### Instruction
Copy out every line of the items below in full, increasing each coordinate in the answers by 30. Leave the pictures out.

### Material for this exercise
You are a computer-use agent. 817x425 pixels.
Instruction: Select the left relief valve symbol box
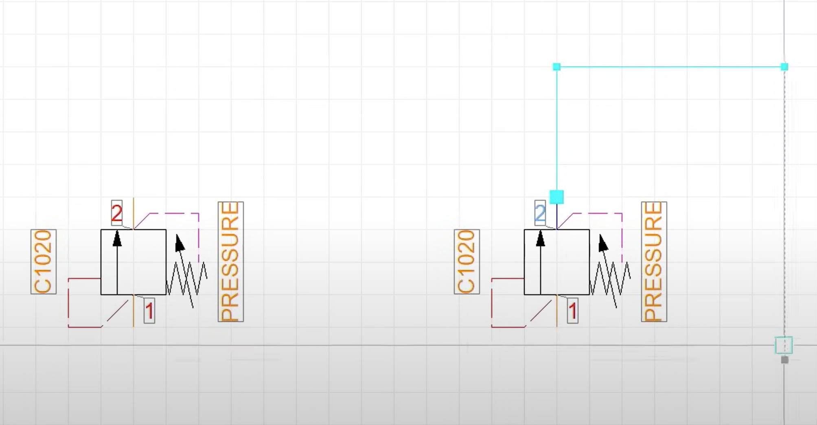tap(134, 262)
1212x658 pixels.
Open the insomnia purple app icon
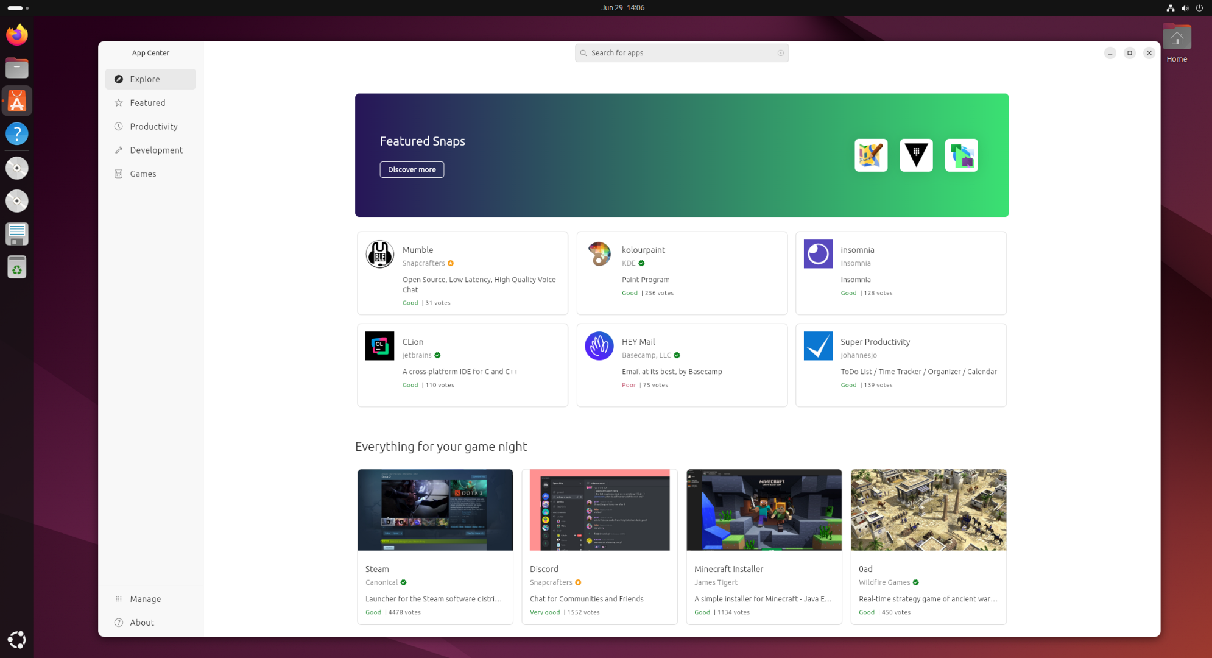[x=818, y=254]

### Completed task
You are a computer-use agent. 817x425 pixels.
Instruction: Select the left relief valve symbol box
tap(164, 292)
1212x658 pixels.
Open the insomnia purple app icon
[x=848, y=284]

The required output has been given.